Your task —
Reproduce every entry below exactly, minus the pictures.

Source information —
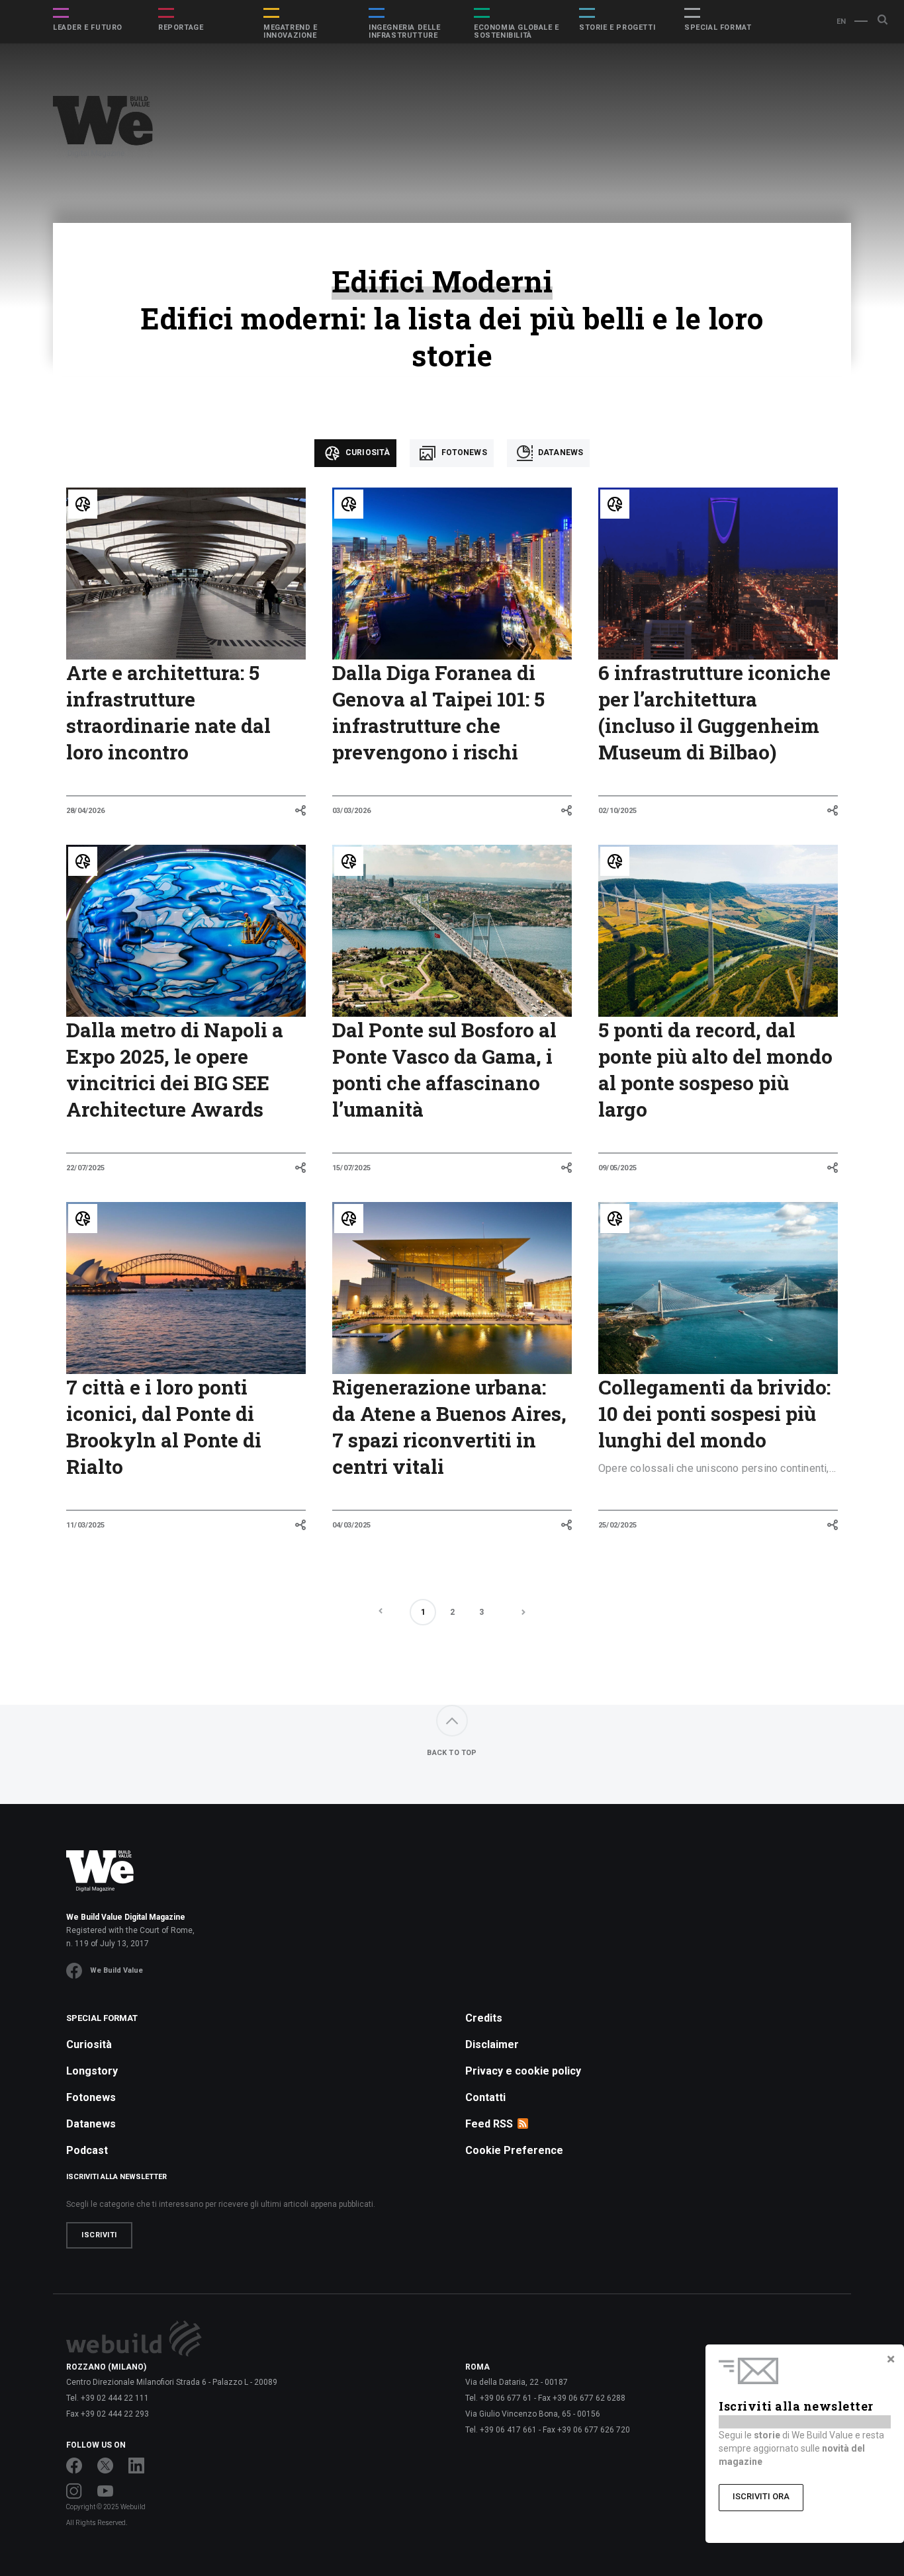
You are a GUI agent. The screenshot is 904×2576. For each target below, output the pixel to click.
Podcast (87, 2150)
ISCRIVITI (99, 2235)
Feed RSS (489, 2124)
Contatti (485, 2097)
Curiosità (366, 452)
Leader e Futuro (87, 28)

Solution to this problem —
You are a GUI agent. The screenshot is 904×2576. For each target below, output the pixel to click.
Podcast (87, 2150)
ISCRIVITI (99, 2235)
Feed RSS (489, 2124)
Contatti (485, 2097)
Curiosità (366, 452)
Leader e Futuro (87, 28)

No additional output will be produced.